Transition Management in Numbers

Patrick Abadie, CEO of Delville Management, shares key figures on transition management. He reminds us that two conditions must typically be in place for a company to seek a transition manager: a management emergency and high stakes. The transition management firm, founded in 2010, carries out approximately 150 transition assignments per year.
External growth and mergers, digital and managerial transformation, cultural shifts and new economic strategies: to meet these challenges, organisations increasingly need targeted external support — which they find in experienced, adaptable professionals.
Delville Management: A Growing Talent Pool
On the supply side, both volume and structure are growing. Specialist firms benefit from an ever-expanding pool of experienced professionals who, for various reasons — including being sidelined professionally in their fifties — still have a great deal to offer other employers. In this regard, approximately 60% of transition managers are between 50 and 60 years old, according to data from Delville Management. "In general, two conditions are in place when a company calls us," explains Patrick Abadie, CEO of Delville Management, which he founded in 2010 and which carries out around 150 assignments per year. "There is urgency, and the stakes are high."

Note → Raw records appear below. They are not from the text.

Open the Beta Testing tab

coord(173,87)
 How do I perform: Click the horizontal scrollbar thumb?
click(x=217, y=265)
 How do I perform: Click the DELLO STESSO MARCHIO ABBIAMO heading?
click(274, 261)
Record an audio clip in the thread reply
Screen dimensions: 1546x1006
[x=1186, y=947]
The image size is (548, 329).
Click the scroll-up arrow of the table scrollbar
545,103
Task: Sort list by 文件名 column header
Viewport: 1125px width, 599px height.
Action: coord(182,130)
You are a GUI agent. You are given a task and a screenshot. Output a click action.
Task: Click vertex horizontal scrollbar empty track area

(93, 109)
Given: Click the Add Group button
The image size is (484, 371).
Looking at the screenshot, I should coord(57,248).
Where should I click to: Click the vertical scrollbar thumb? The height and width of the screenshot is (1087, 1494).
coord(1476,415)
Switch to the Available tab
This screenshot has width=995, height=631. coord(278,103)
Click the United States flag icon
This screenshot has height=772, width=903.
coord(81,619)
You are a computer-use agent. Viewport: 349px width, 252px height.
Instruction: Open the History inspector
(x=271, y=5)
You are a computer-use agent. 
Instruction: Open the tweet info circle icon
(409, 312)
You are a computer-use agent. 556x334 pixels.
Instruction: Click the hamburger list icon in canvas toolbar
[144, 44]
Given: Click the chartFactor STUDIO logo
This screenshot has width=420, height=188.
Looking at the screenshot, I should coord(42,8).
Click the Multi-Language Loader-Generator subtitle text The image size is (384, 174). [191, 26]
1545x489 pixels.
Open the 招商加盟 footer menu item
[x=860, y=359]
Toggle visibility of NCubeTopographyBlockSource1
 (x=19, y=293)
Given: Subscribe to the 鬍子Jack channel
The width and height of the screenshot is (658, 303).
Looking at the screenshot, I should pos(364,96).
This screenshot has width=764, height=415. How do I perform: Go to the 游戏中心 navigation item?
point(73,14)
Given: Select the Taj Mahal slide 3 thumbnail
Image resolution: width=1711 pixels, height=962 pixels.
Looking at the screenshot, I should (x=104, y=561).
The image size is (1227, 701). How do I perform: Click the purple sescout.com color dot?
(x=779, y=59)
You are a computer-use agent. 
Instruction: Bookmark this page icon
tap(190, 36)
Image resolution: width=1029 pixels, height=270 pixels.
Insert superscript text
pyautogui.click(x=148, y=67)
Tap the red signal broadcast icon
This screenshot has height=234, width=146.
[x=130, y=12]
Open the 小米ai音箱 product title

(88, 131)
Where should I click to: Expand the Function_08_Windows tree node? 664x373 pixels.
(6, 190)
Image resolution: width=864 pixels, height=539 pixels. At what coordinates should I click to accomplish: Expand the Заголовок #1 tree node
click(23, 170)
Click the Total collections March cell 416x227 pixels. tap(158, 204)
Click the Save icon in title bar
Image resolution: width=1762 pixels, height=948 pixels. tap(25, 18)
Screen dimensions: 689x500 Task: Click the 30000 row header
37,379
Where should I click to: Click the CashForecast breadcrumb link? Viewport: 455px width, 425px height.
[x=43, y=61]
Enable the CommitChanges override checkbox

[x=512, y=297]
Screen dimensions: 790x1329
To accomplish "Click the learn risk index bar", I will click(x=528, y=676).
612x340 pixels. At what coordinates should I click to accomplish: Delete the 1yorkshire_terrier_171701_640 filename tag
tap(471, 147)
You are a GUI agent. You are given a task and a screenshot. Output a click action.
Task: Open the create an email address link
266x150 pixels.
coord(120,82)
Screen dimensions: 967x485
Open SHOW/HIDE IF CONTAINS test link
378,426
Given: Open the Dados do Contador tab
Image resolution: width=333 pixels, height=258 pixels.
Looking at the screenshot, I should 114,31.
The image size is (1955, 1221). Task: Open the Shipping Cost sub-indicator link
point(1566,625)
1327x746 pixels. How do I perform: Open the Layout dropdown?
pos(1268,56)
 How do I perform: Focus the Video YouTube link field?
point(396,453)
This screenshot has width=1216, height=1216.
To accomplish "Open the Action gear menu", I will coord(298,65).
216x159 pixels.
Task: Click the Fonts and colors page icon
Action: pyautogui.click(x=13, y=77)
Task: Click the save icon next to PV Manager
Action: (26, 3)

Assignments, which last only a few months, aim to put clients back on track — or to maintain continuity with the existing direction. Whether managing the consolidation of several acquired factories and rolling out consistent processes, executing a major transformation, or temporarily replacing a CEO, a supply chain specialist, an HR Director, or a project manager while a successor is found — or simply ensuring that employees are well supported during their manager's absence due to health or maternity leave — transition management is becoming increasingly mainstream.
Who uses transition management?
According to Delville Management's 2019 survey 1, nearly 50% of organisations using transition management are large groups or subsidiaries, followed by SMEs (28%) and mid-sized companies (19%).
For what types of assignments?
With a favourable economic environment, turnaround/recovery/restructuring assignments (20%) are declining in favour of assignments linked to business transformation and change management (80%), according to Delville Management.
For which functions?
The three functions most commonly served by transition managers are, in order: general management, human resources, and finance.
In which sectors?
One in two assignments is carried out in the industrial sector, according to Delville Management's 2019 survey. However, the services sector is growing and now accounts for 43% of assignments.
In which regions?
More than one in two assignments is carried out in Île-de-France. The next three most active regions are Auvergne-Rhône-Alpes (11%), the Grand Ouest (Bretagne, Normandie, Pays de la Loire) at 9%, and the Grand Est (7%).
What is the profile of a transition manager?
The majority are men (85%), with women representing only 15% of active transition managers today. Furthermore, 82% are over 51 years old (60% between 51 and 60, and 22% over 60). Additionally, 71% come from executive committee roles. More than 77% of managers have been choosing transition management assignments for at least two years, and 82% of respondents to the 2019 Delville survey had already completed multiple transition management assignments. In a highly dynamic market, nearly 60% of transition managers find a new assignment within three months.
For how long?
The average assignment lasts around nine months, but the number of assignments exceeding 12 months has more than doubled in two years, according to Delville Management.
(1) The Delville study was conducted between July and September 2019 via an email survey sent to nearly 1,300 transition managers.